Overview

This package is designed to help users build the Rescorla-Wagner Model for Two-Alternative Forced Choice tasks (for multi-armed bandit see multiRL). Beginners can define models using simple if-else logic, making model construction more accessible.

Step 1: Build Reinforcement Learning Models run_m()
Step 2: Parameter and Model Recovery rcv_d()
Step 3: Fit Real Data fit_p()
Step 4: Replay the Experiment rpl_e()

How to cite

Hu, M., Liu, Z., Wang, X. (XiaoTian), & Li, R. (2025). binaryRL: Reinforcement Learning Modeling of Two-Alternative Forced Choice Decision Making in R — A Step-by-Step Tutorial. PsyArXiv. https://doi.org/10.31234/osf.io/b7tvc_v1

YuKi. (2025). binaryRL: Reinforcement Learning Tools for Two-Alternative Forced Choice Tasks. https://CRAN.R-project.org/package=binaryRL

Installation

# Install the stable version from CRAN  
install.packages("binaryRL")
# Install the latest version from GitHub
remotes::install_github("yuki-961004/binaryRL@*release")

# Load package
library(binaryRL)
# Obtain help document
?binaryRL

                                      ╔═════════════════════════╗
                                      ║ ╔----------╗            ║
                                      ║ | ██████╗  |  ██╗       ║
 |     _)                             ║ | ██╔══██╗ |  ██║       ║
 __ \   |  __ \    _` |   __|  |   |  ║ | ██████╔╝ |  ██║       ║
 |   |  |  |   |  (   |  |     |   |  ║ | ██╔══██╗ |  ██║       ║
_.__/  _| _|  _| \__,_| _|    \__, |  ║ | ██║  ██║ |  ███████╗  ║
                              ____/   ║ | ╚═╝  ╚═╝ |  ╚══════╝  ║
                                      ║ ╚----------╝            ║
                                      ╚═════════════════════════╝

Tutorial

In tasks with small, finite state sets (e.g. TAFC tasks in psychology), all states, actions, and their corresponding rewards could be recorded in tables.

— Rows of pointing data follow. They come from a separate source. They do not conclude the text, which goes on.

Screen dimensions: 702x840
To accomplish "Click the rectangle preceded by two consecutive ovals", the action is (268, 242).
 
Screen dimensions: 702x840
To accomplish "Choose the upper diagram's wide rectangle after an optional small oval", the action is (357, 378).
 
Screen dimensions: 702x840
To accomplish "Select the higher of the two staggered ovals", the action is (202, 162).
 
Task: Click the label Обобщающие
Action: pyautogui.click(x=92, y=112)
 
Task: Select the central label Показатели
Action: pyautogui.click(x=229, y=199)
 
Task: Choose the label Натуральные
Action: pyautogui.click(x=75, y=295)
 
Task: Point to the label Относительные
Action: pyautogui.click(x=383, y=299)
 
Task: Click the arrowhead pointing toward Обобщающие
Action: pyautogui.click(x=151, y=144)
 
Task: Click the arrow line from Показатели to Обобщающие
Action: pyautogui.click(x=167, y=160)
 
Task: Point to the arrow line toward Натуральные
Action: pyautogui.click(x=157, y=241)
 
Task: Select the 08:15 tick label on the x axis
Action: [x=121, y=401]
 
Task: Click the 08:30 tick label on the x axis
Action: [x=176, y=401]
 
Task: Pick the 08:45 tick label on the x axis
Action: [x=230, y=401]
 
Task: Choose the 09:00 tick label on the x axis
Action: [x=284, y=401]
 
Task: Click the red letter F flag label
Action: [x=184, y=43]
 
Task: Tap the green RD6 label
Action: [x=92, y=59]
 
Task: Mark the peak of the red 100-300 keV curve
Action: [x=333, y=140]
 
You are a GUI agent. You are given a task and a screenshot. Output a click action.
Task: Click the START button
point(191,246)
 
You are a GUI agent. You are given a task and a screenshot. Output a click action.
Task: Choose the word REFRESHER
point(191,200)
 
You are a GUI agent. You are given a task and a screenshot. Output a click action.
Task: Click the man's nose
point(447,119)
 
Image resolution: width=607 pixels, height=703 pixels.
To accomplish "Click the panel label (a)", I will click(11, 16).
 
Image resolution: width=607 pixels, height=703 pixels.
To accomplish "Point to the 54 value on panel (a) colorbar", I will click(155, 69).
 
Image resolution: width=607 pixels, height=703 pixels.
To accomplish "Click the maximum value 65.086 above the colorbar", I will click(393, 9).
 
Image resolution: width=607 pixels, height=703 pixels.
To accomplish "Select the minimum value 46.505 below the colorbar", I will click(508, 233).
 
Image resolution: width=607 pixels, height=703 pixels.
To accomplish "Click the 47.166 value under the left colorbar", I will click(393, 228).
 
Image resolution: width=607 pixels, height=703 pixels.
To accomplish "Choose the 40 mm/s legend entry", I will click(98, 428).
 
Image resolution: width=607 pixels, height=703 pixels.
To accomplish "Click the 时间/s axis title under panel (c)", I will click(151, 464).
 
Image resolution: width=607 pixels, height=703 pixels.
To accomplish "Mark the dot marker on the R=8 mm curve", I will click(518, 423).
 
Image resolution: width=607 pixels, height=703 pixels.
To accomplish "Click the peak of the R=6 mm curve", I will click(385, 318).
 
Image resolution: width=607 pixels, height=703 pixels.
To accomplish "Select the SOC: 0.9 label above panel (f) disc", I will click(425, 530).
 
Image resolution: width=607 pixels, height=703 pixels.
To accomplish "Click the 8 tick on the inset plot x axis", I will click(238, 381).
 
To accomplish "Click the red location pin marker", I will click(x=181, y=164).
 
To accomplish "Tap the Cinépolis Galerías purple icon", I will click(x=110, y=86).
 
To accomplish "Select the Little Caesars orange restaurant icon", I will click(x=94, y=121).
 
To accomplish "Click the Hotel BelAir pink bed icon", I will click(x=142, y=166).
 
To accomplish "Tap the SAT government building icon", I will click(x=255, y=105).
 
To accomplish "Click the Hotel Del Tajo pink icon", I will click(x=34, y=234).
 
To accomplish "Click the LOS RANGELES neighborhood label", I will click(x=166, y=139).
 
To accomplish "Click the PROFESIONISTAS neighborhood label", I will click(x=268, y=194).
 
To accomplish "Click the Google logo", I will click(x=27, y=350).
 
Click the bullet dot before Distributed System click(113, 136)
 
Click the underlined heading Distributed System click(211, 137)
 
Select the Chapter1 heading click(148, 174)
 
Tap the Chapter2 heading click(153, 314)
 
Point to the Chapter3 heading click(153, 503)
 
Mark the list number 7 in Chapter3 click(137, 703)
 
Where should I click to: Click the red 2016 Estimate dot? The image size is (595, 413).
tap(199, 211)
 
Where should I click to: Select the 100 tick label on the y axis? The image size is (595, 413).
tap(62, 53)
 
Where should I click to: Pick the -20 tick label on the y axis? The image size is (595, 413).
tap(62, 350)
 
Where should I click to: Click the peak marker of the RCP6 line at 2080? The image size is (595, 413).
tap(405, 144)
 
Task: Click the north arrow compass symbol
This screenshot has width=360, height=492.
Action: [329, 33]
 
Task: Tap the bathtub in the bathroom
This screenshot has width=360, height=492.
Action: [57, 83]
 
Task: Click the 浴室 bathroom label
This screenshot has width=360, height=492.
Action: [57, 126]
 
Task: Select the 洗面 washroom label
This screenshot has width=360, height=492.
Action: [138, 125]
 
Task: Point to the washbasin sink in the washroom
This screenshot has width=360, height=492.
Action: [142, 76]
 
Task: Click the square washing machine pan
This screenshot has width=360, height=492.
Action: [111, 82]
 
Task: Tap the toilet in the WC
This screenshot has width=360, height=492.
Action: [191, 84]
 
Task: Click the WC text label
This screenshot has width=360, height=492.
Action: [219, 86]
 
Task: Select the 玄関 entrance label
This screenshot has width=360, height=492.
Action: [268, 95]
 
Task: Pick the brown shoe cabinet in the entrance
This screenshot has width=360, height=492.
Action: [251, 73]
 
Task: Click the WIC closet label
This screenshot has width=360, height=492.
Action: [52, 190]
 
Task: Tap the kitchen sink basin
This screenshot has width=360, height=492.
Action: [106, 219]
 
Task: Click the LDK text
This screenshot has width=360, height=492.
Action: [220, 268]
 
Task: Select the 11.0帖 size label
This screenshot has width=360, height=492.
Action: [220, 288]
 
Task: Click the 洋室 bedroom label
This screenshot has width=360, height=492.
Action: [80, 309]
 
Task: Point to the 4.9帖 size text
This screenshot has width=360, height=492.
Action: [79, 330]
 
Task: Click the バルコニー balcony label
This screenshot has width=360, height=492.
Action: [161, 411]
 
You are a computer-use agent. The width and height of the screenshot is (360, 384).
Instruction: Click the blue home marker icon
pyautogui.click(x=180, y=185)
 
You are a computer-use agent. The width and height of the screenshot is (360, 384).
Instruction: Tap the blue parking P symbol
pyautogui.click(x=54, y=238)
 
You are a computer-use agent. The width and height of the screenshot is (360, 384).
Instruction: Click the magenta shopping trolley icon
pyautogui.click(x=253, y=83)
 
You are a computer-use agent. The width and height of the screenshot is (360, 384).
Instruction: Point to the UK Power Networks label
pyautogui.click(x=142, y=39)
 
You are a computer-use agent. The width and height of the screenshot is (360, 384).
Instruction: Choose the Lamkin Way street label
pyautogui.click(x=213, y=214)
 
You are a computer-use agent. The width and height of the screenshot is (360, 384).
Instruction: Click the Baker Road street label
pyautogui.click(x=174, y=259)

Sutton & Barto (2018) call this kind of scenario as the tabular case and the corresponding methods as tabular methods.
The development and usage workflow of this R package adheres to the four stages (ten rules) recommended by Wilson & Collins (2019).
The three basic models built into this R package are referenced from Niv et al. (2012).
The example data used in this R package is an open data from Mason et. al. (2024)

RL Process RL Models

Reference

Sutton, R. S., & Barto, A. G. (2018). Reinforcement Learning: An Introduction (2nd ed). MIT press.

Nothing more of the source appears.